Fuzzing TCP Options - luu
http://www.somerandomidiot.com/blog/2014/07/09/how-to-set-the-evil-bit/
======
jcr
The "Making Software Dumber" talk by Travis Ormandy (Google) should be
interesting for anyone doing fuzzing research, or just curious about fuzzing
in general. It covers some of his research work and design decisions on the
"Flayer" fuzzer.

[1] Slides:
[http://taviso.decsystem.org/making_software_dumber.pdf](http://taviso.decsystem.org/making_software_dumber.pdf)

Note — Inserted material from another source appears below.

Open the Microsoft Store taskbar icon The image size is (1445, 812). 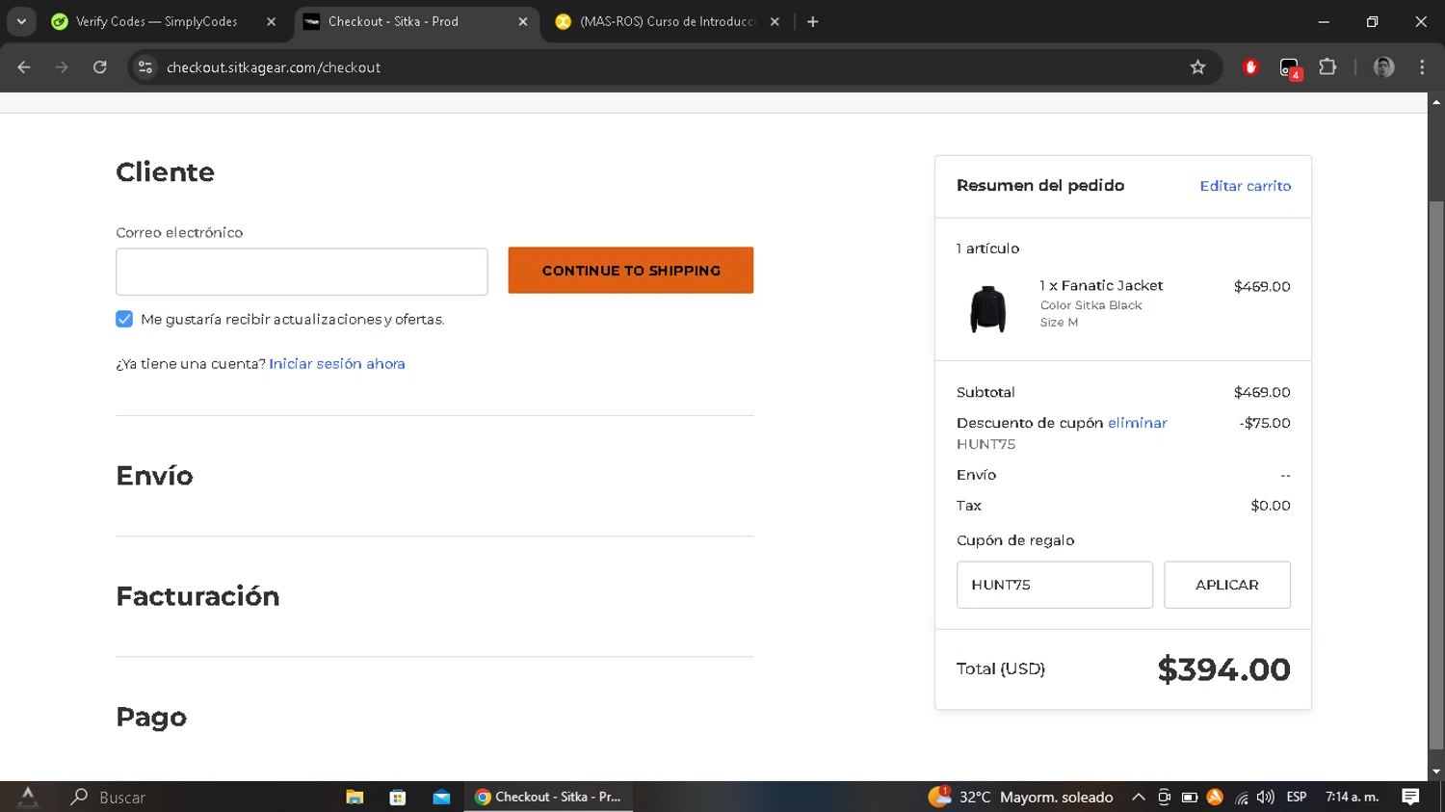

[2] Videos: [https://archive.org/details/hitb-2009-maylaysia-
dumber](https://archive.org/details/hitb-2009-maylaysia-dumber)

[3] Research:
[http://taviso.decsystem.org/research.html](http://taviso.decsystem.org/research.html)

------
chrisbolt
Site seems to be down. Archive:
[http://web.archive.org/web/20141108025419/http://www.someran...](http://web.archive.org/web/20141108025419/http://www.somerandomidiot.com/blog/2014/07/09/how-
to-set-the-evil-bit/)

------
jlgaddis
This same issue (a malformed TCP option) bit Juniper in the ass a few years
ago.